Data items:
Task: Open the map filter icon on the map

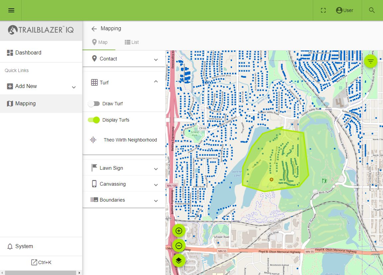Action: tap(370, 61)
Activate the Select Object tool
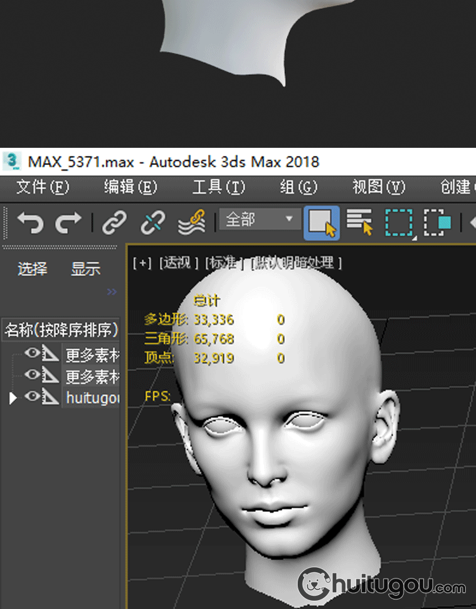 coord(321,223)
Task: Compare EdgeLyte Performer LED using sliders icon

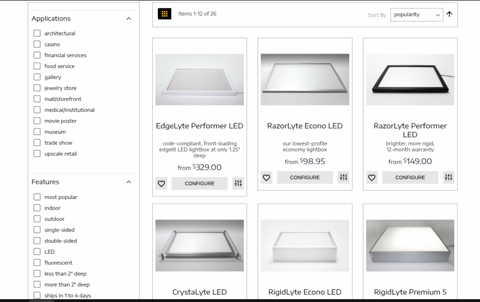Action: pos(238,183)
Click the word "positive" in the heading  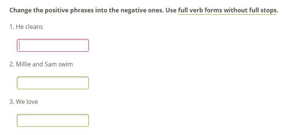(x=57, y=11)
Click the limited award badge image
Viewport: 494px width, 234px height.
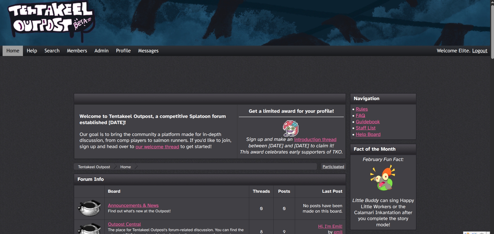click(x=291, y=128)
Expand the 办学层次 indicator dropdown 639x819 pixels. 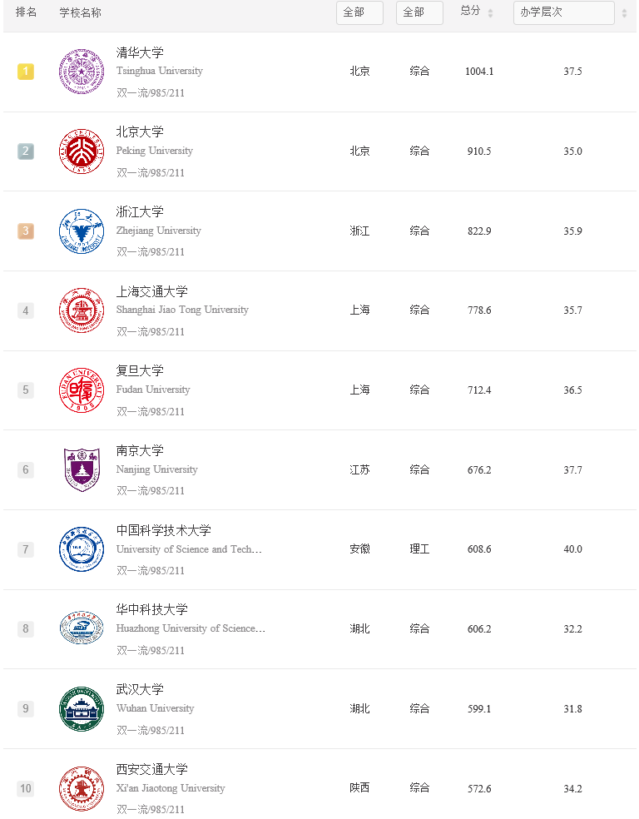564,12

...

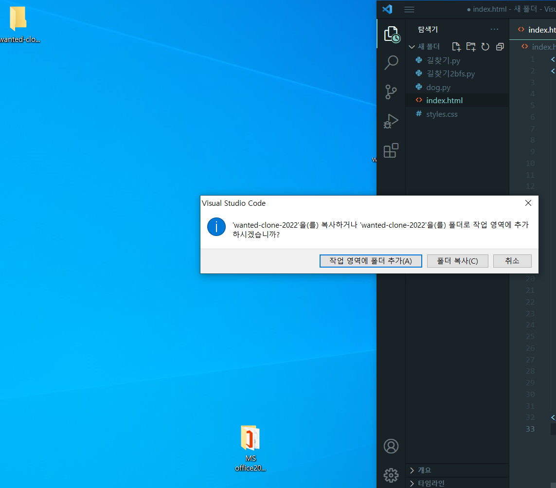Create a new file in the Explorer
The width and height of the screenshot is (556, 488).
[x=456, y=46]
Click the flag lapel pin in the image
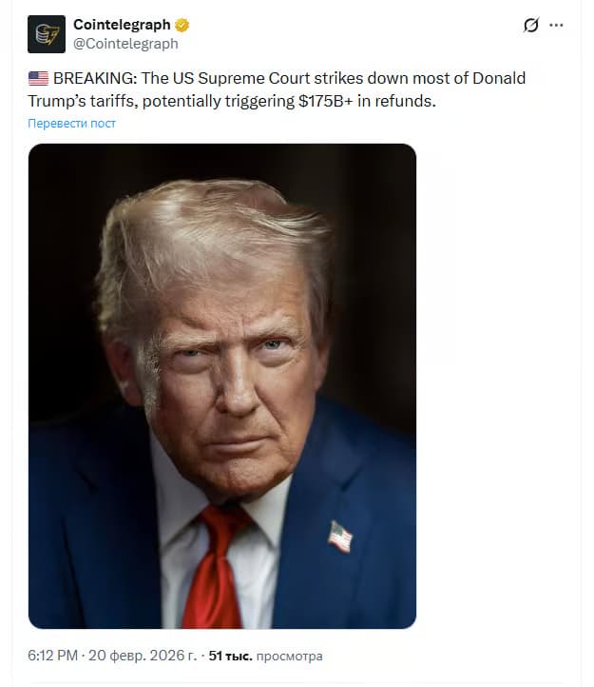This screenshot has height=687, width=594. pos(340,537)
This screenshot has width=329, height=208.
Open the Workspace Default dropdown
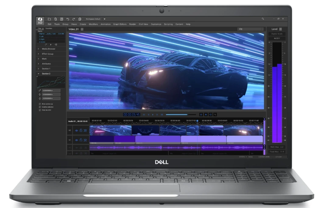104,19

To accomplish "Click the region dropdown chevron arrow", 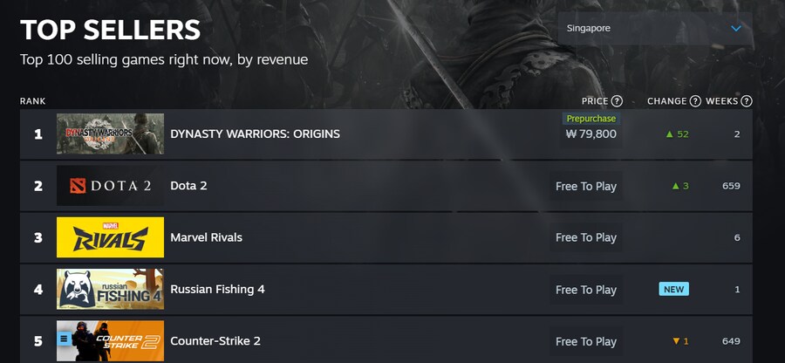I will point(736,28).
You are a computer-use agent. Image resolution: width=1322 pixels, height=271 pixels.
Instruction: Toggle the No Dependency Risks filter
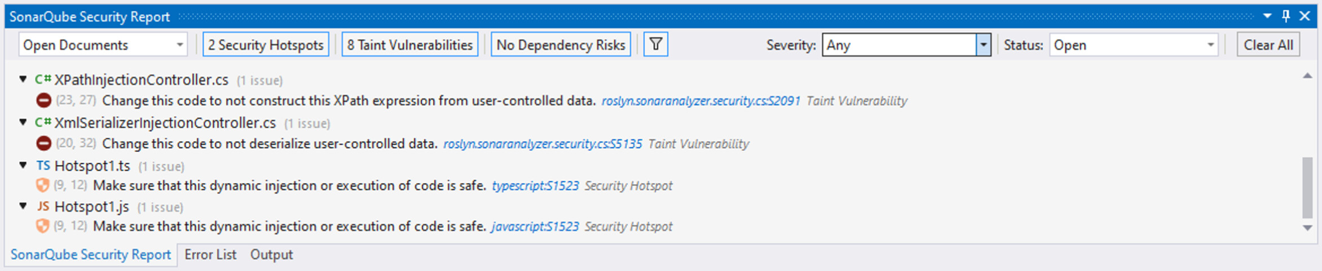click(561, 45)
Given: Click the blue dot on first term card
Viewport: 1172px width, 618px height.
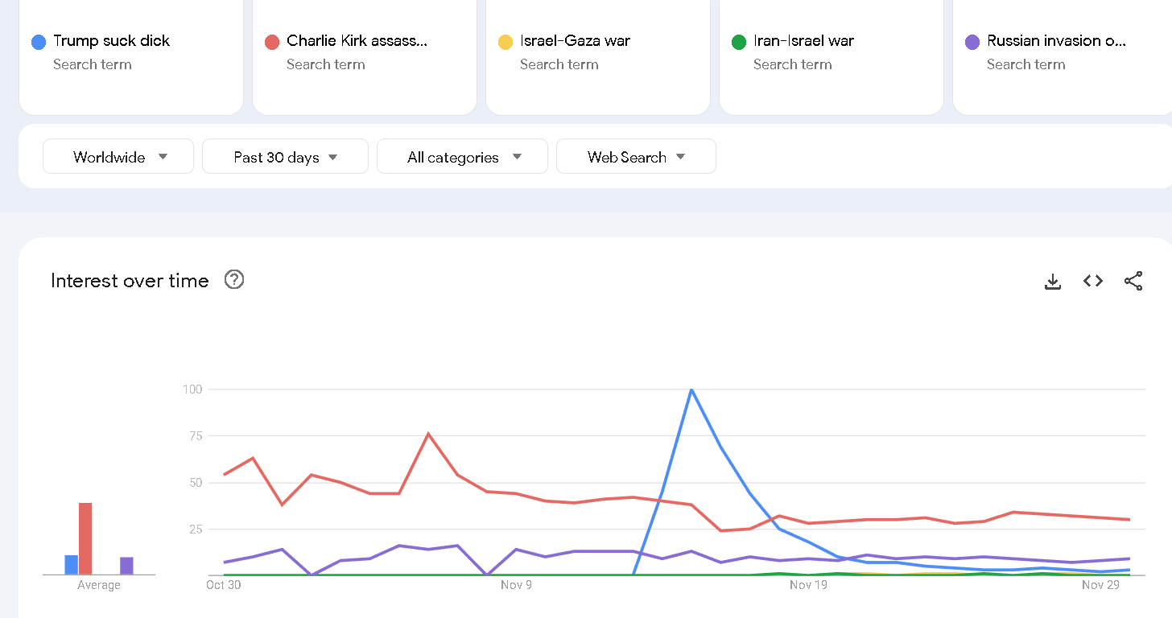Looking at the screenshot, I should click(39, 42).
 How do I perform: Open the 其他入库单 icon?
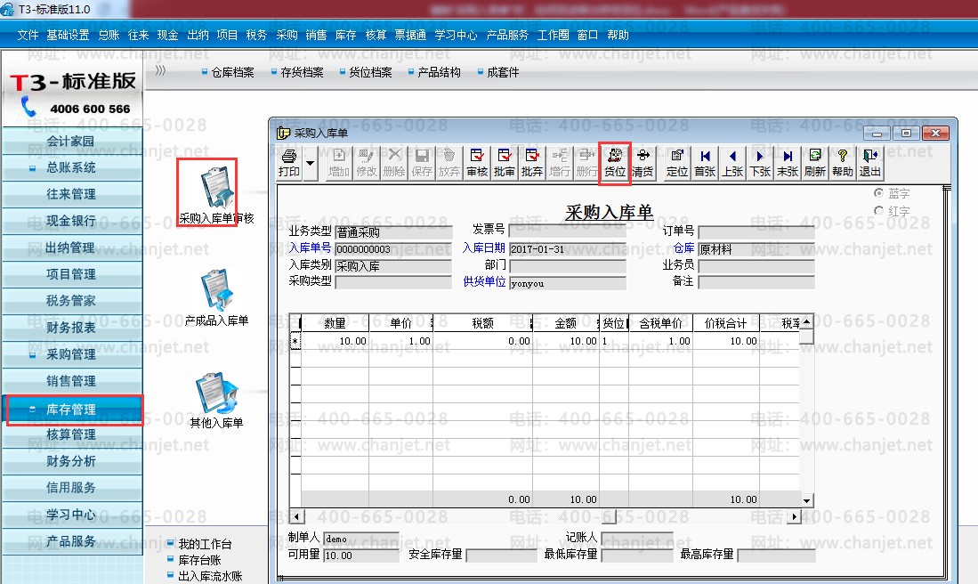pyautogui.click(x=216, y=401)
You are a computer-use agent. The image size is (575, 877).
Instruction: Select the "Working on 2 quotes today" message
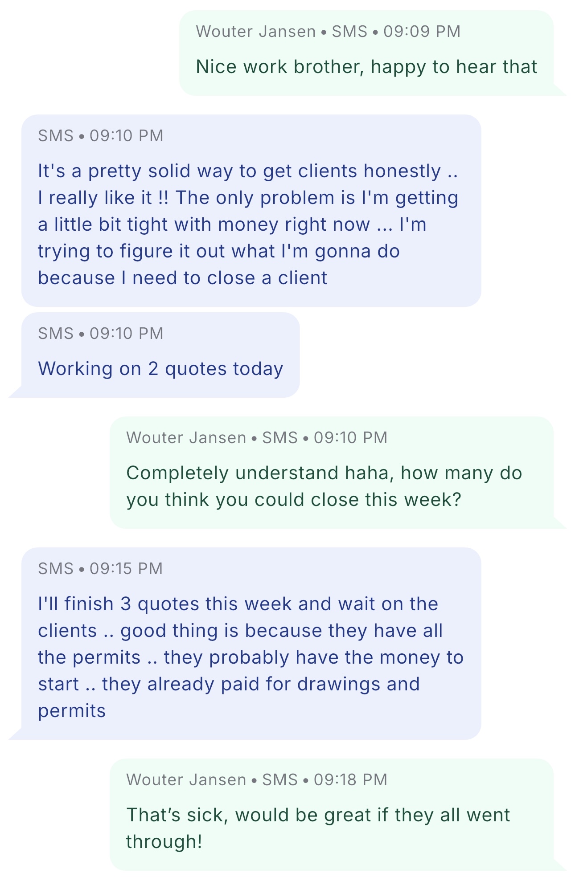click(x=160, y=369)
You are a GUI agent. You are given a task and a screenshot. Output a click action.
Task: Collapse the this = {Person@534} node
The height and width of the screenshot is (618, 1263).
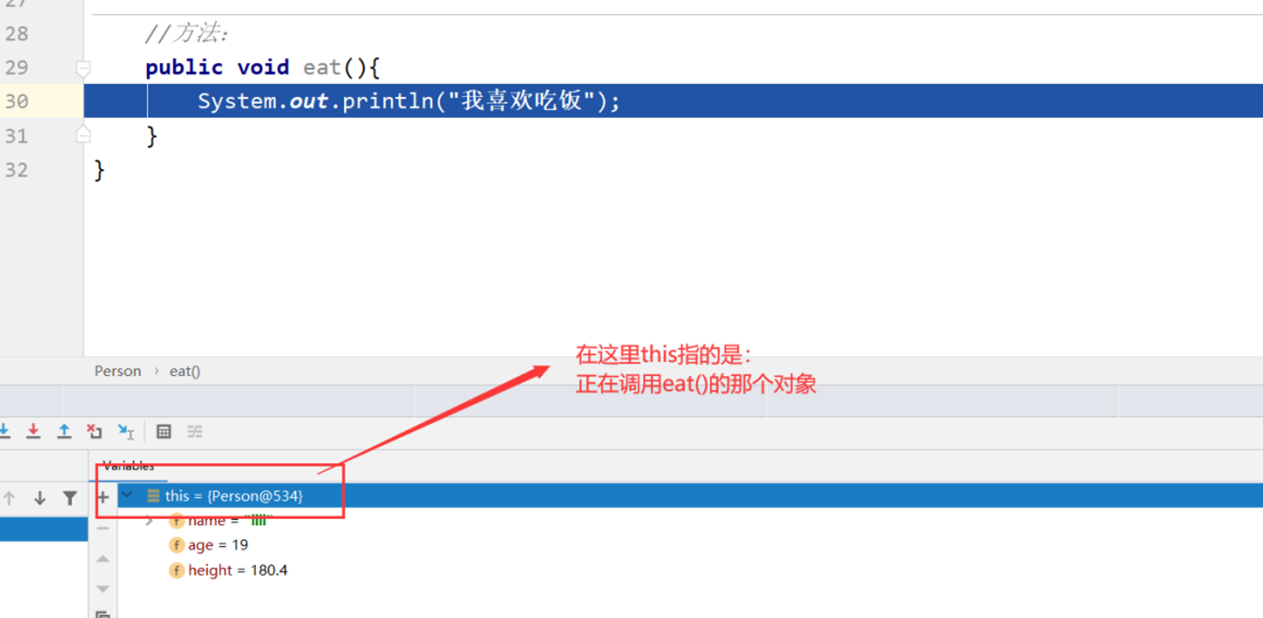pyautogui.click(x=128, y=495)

...

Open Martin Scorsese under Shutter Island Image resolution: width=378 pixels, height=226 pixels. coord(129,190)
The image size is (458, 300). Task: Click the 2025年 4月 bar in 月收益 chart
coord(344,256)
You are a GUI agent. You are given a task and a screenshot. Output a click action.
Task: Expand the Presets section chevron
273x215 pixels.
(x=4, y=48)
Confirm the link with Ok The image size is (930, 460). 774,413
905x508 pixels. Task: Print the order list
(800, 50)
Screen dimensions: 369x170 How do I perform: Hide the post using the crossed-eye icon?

● **EXERCISE**: Please convert the lines from the one holding "You are a computer-use agent. Image" through the one holding "pyautogui.click(x=128, y=495)", inclusive, into a JSON list of strings with one string per line, leaving out blank lines and pictures.

● **THE RESPONSE**:
[
  "You are a computer-use agent. Image resolution: width=1322 pixels, height=271 pixels.",
  "Instruction: Toggle the No Dependency Risks filter",
  "click(561, 45)",
  "Given: Click the blue dot on first term card",
  "Viewport: 1172px width, 618px height.",
  "Looking at the screenshot, I should click(39, 42).",
  " How do I perform: Open the 其他入库单 icon?",
  "pyautogui.click(x=216, y=401)",
  "You are a computer-use agent. The image size is (575, 877).",
  "Instruction: Select the \"Working on 2 quotes today\" message",
  "click(x=160, y=369)",
  "You are a GUI agent. You are given a task and a screenshot. Output a click action.",
  "Task: Collapse the this = {Person@534} node",
  "The height and width of the screenshot is (618, 1263).",
  "pyautogui.click(x=128, y=495)"
]